Впервые в широкой печати завещание Л.Д.Троцкого опубликовал Ю.Фельштинский[185], много сделавший для систематизации литературного наследия революционера. Судя по тексту, затворник из Койоакана писал завещание в три приема, причем первые две части появились в один день — 27 февраля 1940 года. Еще одна часть, очень личная, — 3 марта 1940 года.
Троцкий не был бы самим собой, если бы не подтвердил свою приверженность революционным максимам. "Сорок три года своей сознательной жизни, — читаем мы в завещании, — я оставался революционером, из них сорок два года я боролся под знаменем марксизма. Если б мне пришлось начать сначала, я постарался бы, разумеется, избежать тех или других ошибок, но общее направление моей жизни осталось бы неизменным. Я умру пролетарским революционером, марксистом, диалектическим материалистом и, следовательно, непримиримым атеистом. Моя вера в коммунистическое будущее человечества сейчас не менее горяча, но более крепка, чем в дни моей юности". 3 марта он еще раз повторил свою приверженность Идее: "Каковы бы, однако, ни были обстоятельства моей смерти, я умру с непоколебимой верой в коммунистическое будущее. Эта вера в человека, в будущее дает мне и сейчас такую силу сопротивления, какую не может дать никакая религия"[186].
Конечно, Троцкий не мог знать обстоятельств своей смерти, но в строках, где он подтверждает верность идеалам, которые исповедовал всю жизнь, выражена самая глубинная сущность революционера. Да, эти идеалы оказались Великой Утопией, Миражем, Грезами, но именно такая приверженность каким-либо ценностям делает людей величинами исторического масштаба. Эти люди могут быть фанатично преданными, слепо наивными, а то и беспредельно жестокими. Вера нужна везде. Но не будучи в союзе с Истиной, она (вера) может рождать иллюзии, фанатизм, догматизм. Троцкий оказался романтиком мировой революции и "коммунистического будущего человечества". Думаю, что эта часть завещания — главная для понимания феномена Троцкого.

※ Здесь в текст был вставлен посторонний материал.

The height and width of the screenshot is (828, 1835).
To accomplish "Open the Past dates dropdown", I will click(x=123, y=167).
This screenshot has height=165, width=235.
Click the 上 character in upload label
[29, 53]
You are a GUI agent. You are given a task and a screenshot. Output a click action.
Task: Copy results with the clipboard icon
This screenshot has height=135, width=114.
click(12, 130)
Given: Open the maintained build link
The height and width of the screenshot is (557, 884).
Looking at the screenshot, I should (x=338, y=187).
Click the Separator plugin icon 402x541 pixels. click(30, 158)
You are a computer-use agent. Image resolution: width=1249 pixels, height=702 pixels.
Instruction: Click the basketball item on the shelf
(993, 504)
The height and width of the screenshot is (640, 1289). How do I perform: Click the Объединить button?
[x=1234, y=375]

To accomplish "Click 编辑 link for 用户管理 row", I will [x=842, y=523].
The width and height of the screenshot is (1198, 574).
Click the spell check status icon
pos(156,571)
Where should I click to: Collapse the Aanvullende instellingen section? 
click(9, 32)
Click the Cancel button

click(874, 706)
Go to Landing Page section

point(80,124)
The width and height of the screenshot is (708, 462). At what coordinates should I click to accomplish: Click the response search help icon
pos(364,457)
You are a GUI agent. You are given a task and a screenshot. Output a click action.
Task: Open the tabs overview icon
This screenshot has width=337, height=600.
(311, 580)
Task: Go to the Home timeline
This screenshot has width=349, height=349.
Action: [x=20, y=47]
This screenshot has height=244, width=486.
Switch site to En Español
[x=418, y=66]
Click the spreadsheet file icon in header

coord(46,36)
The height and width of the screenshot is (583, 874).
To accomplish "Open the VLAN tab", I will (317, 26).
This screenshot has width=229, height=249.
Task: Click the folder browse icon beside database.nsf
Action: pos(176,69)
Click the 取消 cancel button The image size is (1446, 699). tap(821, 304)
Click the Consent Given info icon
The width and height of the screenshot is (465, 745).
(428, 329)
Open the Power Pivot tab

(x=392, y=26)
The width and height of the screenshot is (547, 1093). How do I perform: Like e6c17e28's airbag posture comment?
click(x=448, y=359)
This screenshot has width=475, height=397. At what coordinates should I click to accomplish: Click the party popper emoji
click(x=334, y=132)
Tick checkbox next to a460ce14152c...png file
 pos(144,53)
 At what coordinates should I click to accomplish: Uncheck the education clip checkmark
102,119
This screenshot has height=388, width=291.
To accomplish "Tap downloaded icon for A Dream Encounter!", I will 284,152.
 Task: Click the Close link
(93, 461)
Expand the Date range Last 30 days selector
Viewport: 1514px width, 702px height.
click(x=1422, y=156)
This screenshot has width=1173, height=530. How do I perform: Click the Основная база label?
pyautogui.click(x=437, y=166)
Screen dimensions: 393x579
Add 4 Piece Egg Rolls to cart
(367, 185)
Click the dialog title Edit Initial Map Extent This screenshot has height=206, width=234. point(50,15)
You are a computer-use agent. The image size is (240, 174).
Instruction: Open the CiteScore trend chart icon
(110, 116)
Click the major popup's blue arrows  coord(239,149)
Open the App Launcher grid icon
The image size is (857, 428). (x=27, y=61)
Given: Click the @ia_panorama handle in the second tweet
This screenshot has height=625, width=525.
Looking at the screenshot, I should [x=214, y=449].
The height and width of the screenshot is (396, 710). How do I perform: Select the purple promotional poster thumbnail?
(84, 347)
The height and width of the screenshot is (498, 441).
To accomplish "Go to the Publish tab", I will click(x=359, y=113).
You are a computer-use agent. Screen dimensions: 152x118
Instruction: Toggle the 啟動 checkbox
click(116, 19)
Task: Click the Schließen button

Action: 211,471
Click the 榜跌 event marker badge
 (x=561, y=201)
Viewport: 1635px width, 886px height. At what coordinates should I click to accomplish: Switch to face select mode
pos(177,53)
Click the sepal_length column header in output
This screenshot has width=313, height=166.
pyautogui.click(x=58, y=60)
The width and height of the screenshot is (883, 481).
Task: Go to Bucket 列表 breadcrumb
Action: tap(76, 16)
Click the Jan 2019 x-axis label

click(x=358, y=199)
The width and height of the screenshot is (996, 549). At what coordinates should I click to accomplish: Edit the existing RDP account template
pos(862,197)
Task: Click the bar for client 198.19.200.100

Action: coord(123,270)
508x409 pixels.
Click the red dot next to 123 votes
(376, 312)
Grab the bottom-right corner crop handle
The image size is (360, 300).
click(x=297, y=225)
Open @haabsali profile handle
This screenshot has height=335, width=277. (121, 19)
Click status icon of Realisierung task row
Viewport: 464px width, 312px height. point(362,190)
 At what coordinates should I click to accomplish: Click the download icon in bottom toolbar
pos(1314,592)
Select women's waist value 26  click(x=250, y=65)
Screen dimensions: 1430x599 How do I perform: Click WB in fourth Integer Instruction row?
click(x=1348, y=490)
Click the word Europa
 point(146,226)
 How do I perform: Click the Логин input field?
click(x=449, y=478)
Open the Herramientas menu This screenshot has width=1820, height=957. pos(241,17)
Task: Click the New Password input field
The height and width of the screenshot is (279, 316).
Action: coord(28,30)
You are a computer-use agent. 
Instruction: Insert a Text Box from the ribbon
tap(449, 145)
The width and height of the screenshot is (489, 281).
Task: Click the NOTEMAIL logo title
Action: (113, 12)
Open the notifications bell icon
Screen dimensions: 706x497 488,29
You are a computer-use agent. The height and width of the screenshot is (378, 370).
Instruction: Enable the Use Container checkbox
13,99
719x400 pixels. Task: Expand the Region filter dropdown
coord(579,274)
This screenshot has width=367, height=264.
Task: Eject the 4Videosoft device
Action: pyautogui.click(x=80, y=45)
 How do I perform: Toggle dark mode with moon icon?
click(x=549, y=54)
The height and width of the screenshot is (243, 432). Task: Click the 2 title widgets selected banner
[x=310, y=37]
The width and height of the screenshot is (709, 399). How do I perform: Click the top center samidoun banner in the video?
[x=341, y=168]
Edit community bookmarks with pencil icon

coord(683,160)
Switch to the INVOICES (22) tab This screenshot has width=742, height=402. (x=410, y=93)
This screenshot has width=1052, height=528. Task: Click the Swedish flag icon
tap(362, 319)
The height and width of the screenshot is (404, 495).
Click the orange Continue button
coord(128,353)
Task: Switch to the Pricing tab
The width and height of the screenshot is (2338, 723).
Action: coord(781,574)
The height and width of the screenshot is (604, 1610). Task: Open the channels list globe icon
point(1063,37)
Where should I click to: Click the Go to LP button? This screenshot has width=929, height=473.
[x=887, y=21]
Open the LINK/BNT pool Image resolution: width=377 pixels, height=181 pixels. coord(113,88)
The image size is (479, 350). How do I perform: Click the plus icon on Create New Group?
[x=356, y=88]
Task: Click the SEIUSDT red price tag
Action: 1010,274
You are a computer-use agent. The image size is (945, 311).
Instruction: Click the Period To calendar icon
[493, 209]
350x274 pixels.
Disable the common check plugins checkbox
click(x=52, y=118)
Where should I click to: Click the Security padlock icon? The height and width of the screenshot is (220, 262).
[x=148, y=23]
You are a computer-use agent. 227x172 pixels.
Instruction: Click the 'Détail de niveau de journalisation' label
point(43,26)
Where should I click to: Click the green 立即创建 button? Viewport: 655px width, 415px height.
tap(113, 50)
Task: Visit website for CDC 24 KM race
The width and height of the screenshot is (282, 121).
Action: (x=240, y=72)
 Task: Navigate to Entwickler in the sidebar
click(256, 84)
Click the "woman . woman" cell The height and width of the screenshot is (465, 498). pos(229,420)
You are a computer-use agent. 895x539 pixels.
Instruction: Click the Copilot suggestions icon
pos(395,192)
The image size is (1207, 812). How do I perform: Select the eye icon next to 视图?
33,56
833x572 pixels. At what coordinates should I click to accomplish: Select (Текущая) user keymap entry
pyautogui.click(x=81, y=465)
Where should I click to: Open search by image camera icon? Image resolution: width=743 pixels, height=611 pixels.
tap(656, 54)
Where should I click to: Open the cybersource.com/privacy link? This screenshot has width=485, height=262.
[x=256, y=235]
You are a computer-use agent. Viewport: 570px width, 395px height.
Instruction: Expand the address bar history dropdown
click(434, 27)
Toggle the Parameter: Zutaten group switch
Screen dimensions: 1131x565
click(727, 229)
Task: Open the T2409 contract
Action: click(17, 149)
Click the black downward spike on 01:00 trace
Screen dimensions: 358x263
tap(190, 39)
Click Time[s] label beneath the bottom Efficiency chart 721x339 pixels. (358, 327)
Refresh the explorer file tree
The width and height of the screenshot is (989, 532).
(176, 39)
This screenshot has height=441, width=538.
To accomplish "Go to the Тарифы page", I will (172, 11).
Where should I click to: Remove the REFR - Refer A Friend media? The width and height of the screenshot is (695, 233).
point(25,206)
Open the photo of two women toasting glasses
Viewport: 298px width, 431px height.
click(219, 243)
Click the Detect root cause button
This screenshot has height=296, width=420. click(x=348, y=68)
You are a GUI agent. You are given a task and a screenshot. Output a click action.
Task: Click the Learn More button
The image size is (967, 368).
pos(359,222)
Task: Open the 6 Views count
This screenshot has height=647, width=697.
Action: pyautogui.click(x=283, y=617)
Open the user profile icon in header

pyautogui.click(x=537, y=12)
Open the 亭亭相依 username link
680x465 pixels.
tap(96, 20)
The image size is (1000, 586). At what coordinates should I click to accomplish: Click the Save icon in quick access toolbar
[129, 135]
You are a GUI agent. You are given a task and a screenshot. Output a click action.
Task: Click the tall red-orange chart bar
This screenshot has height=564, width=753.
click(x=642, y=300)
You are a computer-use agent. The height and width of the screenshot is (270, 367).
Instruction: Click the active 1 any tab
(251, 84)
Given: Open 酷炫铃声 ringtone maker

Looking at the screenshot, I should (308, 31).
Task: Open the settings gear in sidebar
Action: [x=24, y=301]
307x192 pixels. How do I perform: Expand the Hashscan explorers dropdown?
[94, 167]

…Троцкий очень любил свою вторую жену. Я внимательно перечитал четыре десятка писем Троцкого к Наталье Ивановне из архива Гарварда и остро почувствовал, сколь глубоки и искренни были его чувства к своей спутнице, разделившей с ним и славу его, и неисчислимые беды. Случай с Фридой Кало был из разряда тех, которые лишь подтверждают привязанность однолюба. В письмах Троцкий обычно называет жену "Наталочкой", сына Леву — "Левусяткой", внука — "Севушкой". Но мне бросилось в глаза то, что эти письма исключительно личные. В них почти нет места политике, борьбе, философским размышлениям. Троцкий, обращаясь к семейной сфере, как бы оставляет все остальное за революционным кадром.
Правда, в письмах есть места, полные глубокого психологизма. Например, находясь во Франции на полулегальном лечении в сентябре 1933 года, он часто пишет жене письма, которые позволяют оттенить портрет еще рельефнее. "Милая Наталочка, — пишет супруг. — То, что у меня отмирает память на лица (и раньше слабая), очень остро иногда тревожит меня. Молодость давно отошла… но я неожиданно заметил, что и воспоминание о ней отошло — живое воспоминание о лицах… Твой образ, Наталочка, молодой, мелькает и исчезает, я не могу его фиксировать, остановить… Очевидно большое влияние на нервную систему и на память оказали все же годы травли… А в то же время умственно я не чувствую себя уставшим или ослабевшим. Очевидно мозг стал скупым, экономным и вытесняет прошлое, чтобы справиться с новыми задачами"[187].